Extract every line of the material below and reproduce each one verbatim, with no changes.

━━━━━ Items ━━━━━

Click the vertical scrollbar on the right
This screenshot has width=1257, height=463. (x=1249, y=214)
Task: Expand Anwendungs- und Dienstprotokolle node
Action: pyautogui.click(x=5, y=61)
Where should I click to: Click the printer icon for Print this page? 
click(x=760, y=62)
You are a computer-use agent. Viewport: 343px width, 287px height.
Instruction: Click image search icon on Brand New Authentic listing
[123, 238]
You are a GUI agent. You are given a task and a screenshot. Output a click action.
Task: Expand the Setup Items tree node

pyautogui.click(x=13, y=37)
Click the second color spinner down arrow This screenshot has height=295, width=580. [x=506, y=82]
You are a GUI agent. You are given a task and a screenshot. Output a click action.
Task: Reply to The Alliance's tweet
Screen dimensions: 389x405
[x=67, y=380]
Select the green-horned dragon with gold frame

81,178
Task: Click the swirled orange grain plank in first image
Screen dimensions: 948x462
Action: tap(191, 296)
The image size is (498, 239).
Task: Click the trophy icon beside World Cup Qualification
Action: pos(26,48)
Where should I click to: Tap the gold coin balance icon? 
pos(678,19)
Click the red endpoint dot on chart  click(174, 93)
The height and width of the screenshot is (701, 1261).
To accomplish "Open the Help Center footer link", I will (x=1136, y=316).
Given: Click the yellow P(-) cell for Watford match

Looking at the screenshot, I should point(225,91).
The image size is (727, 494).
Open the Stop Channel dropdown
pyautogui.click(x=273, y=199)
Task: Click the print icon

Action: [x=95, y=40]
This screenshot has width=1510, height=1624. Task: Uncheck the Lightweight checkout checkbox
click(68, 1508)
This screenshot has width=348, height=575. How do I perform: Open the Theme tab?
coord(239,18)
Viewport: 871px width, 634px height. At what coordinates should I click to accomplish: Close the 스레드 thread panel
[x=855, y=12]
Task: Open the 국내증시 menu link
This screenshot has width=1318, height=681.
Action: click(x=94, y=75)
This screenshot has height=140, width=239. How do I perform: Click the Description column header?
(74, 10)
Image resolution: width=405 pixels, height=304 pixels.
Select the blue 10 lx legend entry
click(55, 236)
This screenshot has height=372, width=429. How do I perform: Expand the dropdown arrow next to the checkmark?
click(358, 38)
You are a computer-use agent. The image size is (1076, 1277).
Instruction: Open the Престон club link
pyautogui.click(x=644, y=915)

━━━━━

→ Task answer
Click the vertical scrollbar on the right
This screenshot has width=1257, height=463. (x=1249, y=214)
Task: Expand Anwendungs- und Dienstprotokolle node
Action: pyautogui.click(x=5, y=61)
Where should I click to: Click the printer icon for Print this page? 
click(x=760, y=62)
You are a computer-use agent. Viewport: 343px width, 287px height.
Instruction: Click image search icon on Brand New Authentic listing
[123, 238]
You are a GUI agent. You are given a task and a screenshot. Output a click action.
Task: Expand the Setup Items tree node

pyautogui.click(x=13, y=37)
Click the second color spinner down arrow This screenshot has height=295, width=580. [x=506, y=82]
You are a GUI agent. You are given a task and a screenshot. Output a click action.
Task: Reply to The Alliance's tweet
Screen dimensions: 389x405
[x=67, y=380]
Select the green-horned dragon with gold frame

81,178
Task: Click the swirled orange grain plank in first image
Screen dimensions: 948x462
Action: tap(191, 296)
The image size is (498, 239).
Task: Click the trophy icon beside World Cup Qualification
Action: pos(26,48)
Where should I click to: Tap the gold coin balance icon? 
pos(678,19)
Click the red endpoint dot on chart  click(174, 93)
The height and width of the screenshot is (701, 1261).
To accomplish "Open the Help Center footer link", I will (x=1136, y=316).
Given: Click the yellow P(-) cell for Watford match

Looking at the screenshot, I should point(225,91).
The image size is (727, 494).
Open the Stop Channel dropdown
pyautogui.click(x=273, y=199)
Task: Click the print icon

Action: [x=95, y=40]
This screenshot has width=1510, height=1624. Task: Uncheck the Lightweight checkout checkbox
click(68, 1508)
This screenshot has width=348, height=575. How do I perform: Open the Theme tab?
coord(239,18)
Viewport: 871px width, 634px height. At what coordinates should I click to accomplish: Close the 스레드 thread panel
[x=855, y=12]
Task: Open the 국내증시 menu link
This screenshot has width=1318, height=681.
Action: click(x=94, y=75)
This screenshot has height=140, width=239. How do I perform: Click the Description column header?
(74, 10)
Image resolution: width=405 pixels, height=304 pixels.
Select the blue 10 lx legend entry
click(55, 236)
This screenshot has height=372, width=429. How do I perform: Expand the dropdown arrow next to the checkmark?
click(358, 38)
You are a computer-use agent. The image size is (1076, 1277).
Instruction: Open the Престон club link
pyautogui.click(x=644, y=915)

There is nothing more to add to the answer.